### WYBRANY TEKST:
Ato Plodzicki-Faoagali. Część jego nazwiska brzmi znajomo, prawda? Nic dziwnego, bo reprezentant Samoa (jedno z państw Oceanii) ma polskie korzenie – z naszego kraju pochodzi jego matka. 22-letni pięściarz pożegnał się już z turniejem olimpijskim w Tokio, ale nie zrezygnował z marzeń o medalu IO. Chce trenować jeszcze mocniej, by w Paryżu stanąć na podium. Na razie czeka na powrót do Australii, gdzie na co dzień mieszka, i ulubione... gołąbki, które serwuje jego matka. Jednocześnie obiecuje, że wkrótce przyjedzie do Polski odwiedzić prababcię.
Ato bez kłopotu zgodził się na rozmowę z TVP Sport. Prosił tylko, żeby poczekać do jego pierwszej walki na igrzyskach w Tokio – we wtorek 27 lipca walczył z Białorusinem Uladzislau Smiahlikau. Przegrał, ale zostawił po sobie dobre wrażenie.
– Na pewno to ciekawy zawodnik. Szkoda jego porażki, był bardzo blisko, żeby awansować. Jak dla mnie jest sporą niewiadomą, trudno cokolwiek wyczytać z jego stylu walki – ocenił Piotr Jagiełło, komentator turnieju olimpijskiego pięściarzy w TVP Sport, gdy zapytałem go o Ato.
Dzień po walce miał jeszcze zaplanowaną wizytę u lekarza oraz nieplanowaną w tokijskim szpitalu. Na szczęście lekarze nie stwierdzili żadnych urazów i wreszcie w czwartek 29 lipca mogliśmy się spotkać w Kokugikan Arena w Tokio. Miała być rozmowa w sąsiedztwie ringu albo w strefie wywiadów.
Tyle, że Ato nie był już uczestnikiem turnieju olimpijskiego i nie miał tam wstępu. Nie pomogły rozmowy z menedżerem Kokugikan Arena, który ostatecznie zaproponował: zróbcie rozmowę na zewnątrz, z halą w tle. W tym czasie byłem w stałym kontakcie z Ato, który na moje wiadomości, że działam, że próbuję mu załatwić wejście, odpowiadał krótko: no worries.

### DO ZROBIENIA:
Czy możesz kontynuować artykuł o samoańskim pięściarzu z polskimi korzeniami, zaczynając zaraz po jego ostatnim zdaniu?

### FRAGMENTY DANYCH:

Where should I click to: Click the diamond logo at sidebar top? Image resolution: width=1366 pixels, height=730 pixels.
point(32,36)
---
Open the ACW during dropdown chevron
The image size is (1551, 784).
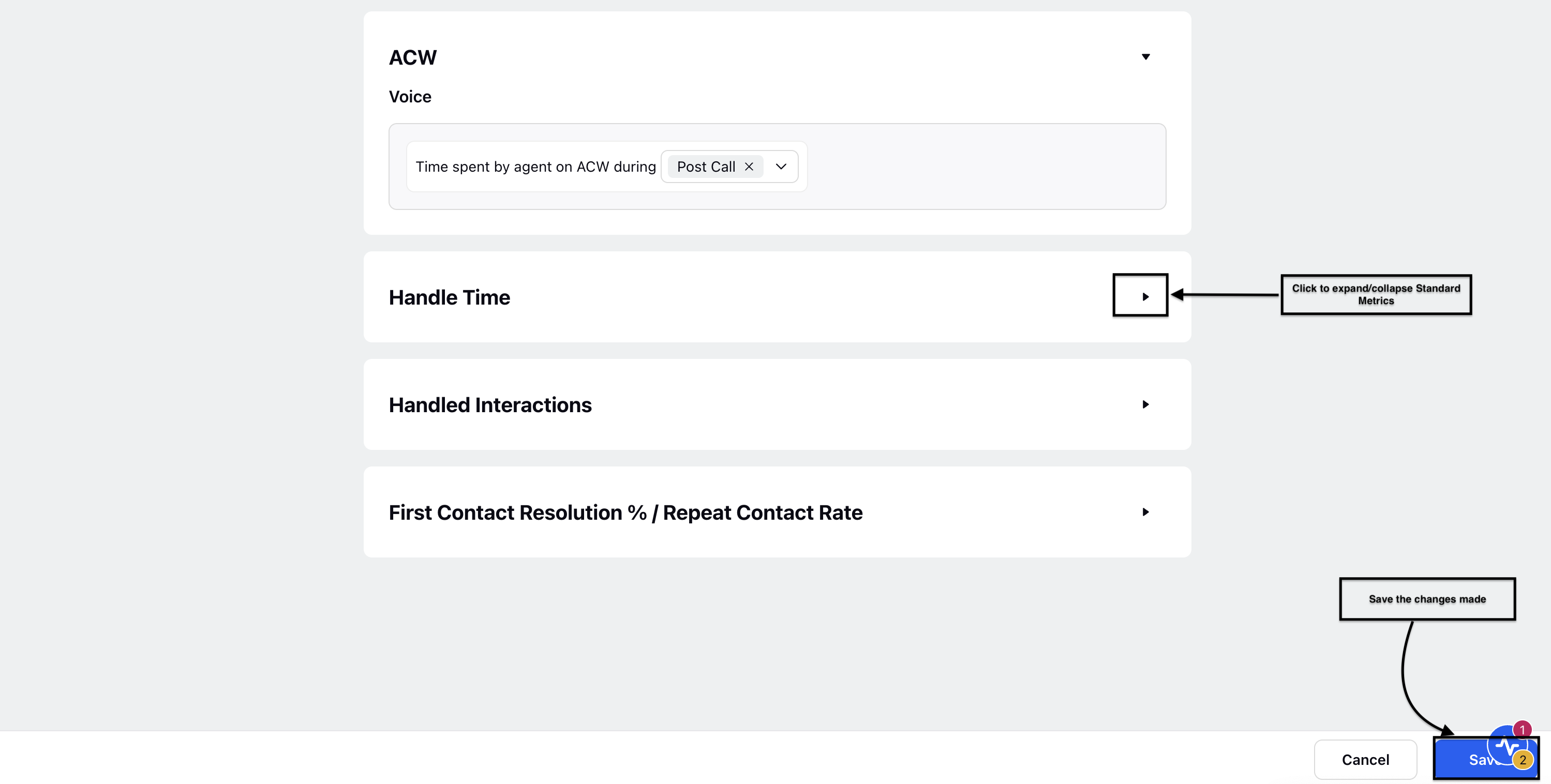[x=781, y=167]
---
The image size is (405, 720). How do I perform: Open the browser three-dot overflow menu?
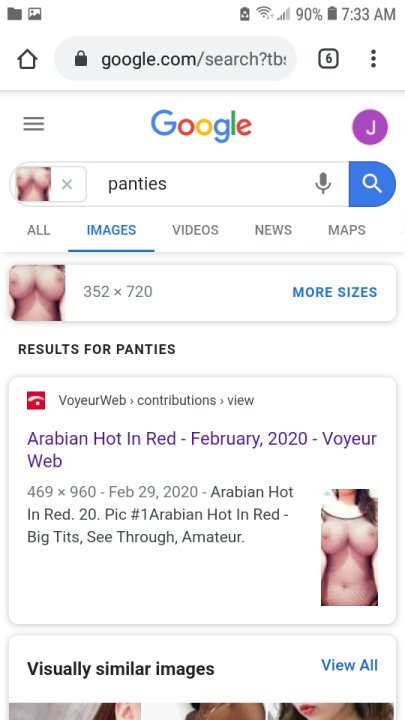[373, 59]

### WYNIK:
Kwadrans później przekonałem się, że to jego ulubiony zwrot.
"Przepraszam, że musiałeś czekać" – no worries.
"Poczekaj, musimy ustawić kamerę" – no worries.
"Musimy powtórzyć pytanie" – no worries.
–Wiesz, mama przed wyjazdem do Australii mieszkała z Warszawie, ale jej rodzina pochodzi z innego miasta. Jego nazwy nie pamiętam i nawet nie potrafiłbym wymówić, ale poczekaj, napiszę do niej... – zaczął Ato, gdy zapytałem go o polskie nazwisko, jeszcze zanim stanął przed kamerą. Po chwili na jego telefonie wyświetliła się nowa wiadomość: "Biskupiec koło Olsztyna".
–Nie znam za bardzo polskiego, chociaż moja mama bardzo się starała, żebym poznał ten język i potrafił mówić po polsku. Żyjemy jednak w Australii, tutaj na co dzień każdy mówi po angielsku. Chociaż kilka słów znam... Najbardziej zapamiętałem "szybciej, szybciej", bo to często powtarzała moja babcia, gdy byłem jeszcze dzieckiem.
Damian Pechman, TVP Sport: – Ato, urodziłeś się w Australii, walczysz dla Samoa i masz polskie nazwisko. Czy możesz to wytłumaczyć?
Ato Plodzicki-Faoagali: – Mój ojciec jest z Samoa, moja mama pochodzi z Polski, z Warszawy. Spotkali się w Australii, a potem 22 lata temu pojawiłem się ja.
– Dlaczego wybrałeś Samoa, a nie na przykład Australię?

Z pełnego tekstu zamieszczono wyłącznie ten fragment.